Jordan Hankins was a 20-year-old sophomore, who played on the university’s basketball team. Jordan rushed for the sorority in October 2016 and completed a “membership intake process,” according to the lawsuit. She then performed in an introduction show for new members on campus, also known as a probate, and was told she’d have to agree to a “post-initiation process.”

Hazing is any situation that intentionally causes embarrassment, harassment or ridicule to members of a group, according to HazingPrevention.Org. Jordan “was subjected to physical abuse including paddling, verbal abuse, mental abuse, financial exploitation, sleep deprivation, items being thrown and dumped on her, and other forms of hazing intended to humiliate and demean her,” according to the lawsuit obtained by NBC Chicago.

Hazing risks emotional and physical danger to members and is typically used as a form of “initiation,” though members don’t have to be new to experience it.
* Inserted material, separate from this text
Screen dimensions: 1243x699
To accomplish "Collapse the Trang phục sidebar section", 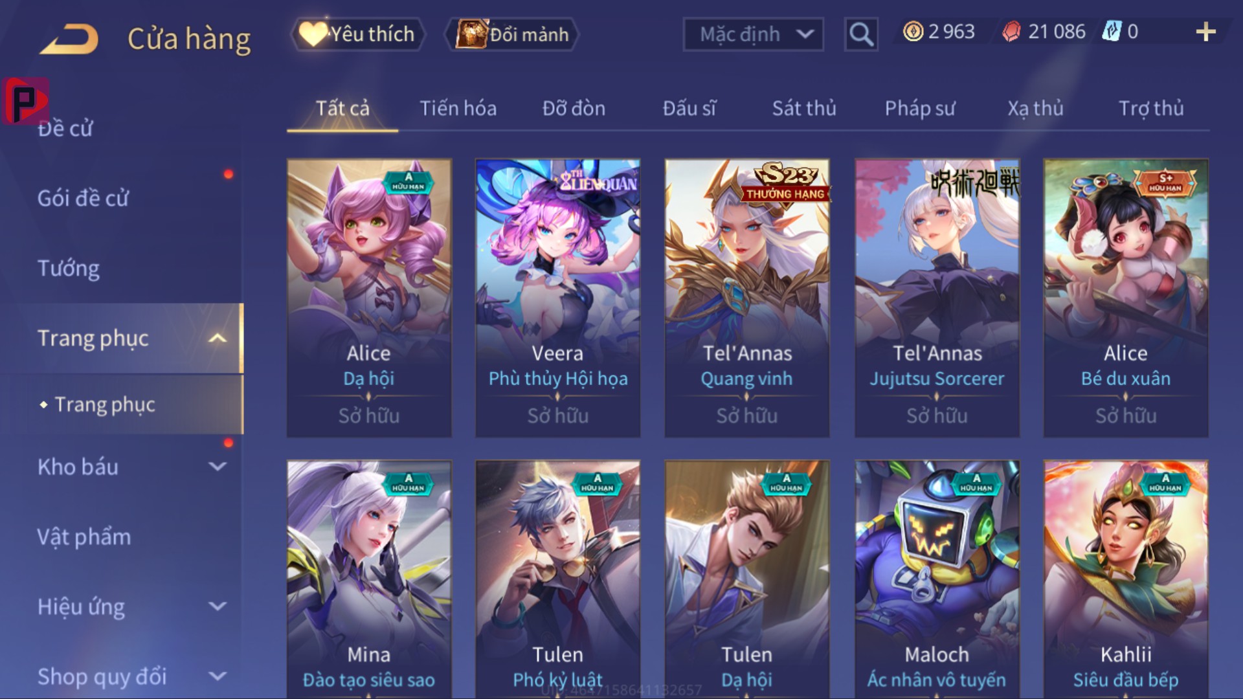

Many universities have taken steps to end hazing in their Greek Life and most states have anti-hazing laws.

Alpha Kappa Alpha is an African-American sorority with about 1,000 chapters across the nation, according to its website. The sorority, its Northwestern chapter, Evanston graduate chapter and regional director were all named in the suit. Eight current or former individual members were also included. Northwestern University was not named. Northwestern’s Alpha Kappa Alpha chapter was suspended after Jordan’s death and remains suspended.

The Hankins’ lawsuit claims the hazing “negatively affected Jordan Hankins’ physical, mental, and emotional health” and “was triggering her PTSD, causing severe anxiety and depression and that she was having suicidal thoughts.”

The sorority “failed to take action to stop the abuse” despite multiple warnings that the hazing was triggering her depression and anxiety, Brandon Vaugh, an attorney for the Hankins’ said in a statement.

If you see or experience hazing at your university, there are a few things you can do. You can report the incident to campus police and your organization’s headquarters. If you’d rather report anonymously, you can call the anti-hazing hotline and leave a voicemail message with the location of the incident. The messages are then transmitted by email to the appropriate organization headquarters.

The Mighty reached out to the central regional director of Alpha Kappa Alpha and have yet to hear back.